• _To do_
Write out every entry again, swapping "Sort arrows" for "Sorting arrows" and leaving everything else unchanged.

• _Material for this exercise_
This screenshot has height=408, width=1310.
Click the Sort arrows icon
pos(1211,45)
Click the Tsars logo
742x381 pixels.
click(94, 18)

• _Solution for this exercise_
This screenshot has height=408, width=1310.
Click the Sorting arrows icon
pos(1211,45)
Click the Tsars logo
742x381 pixels.
click(94, 18)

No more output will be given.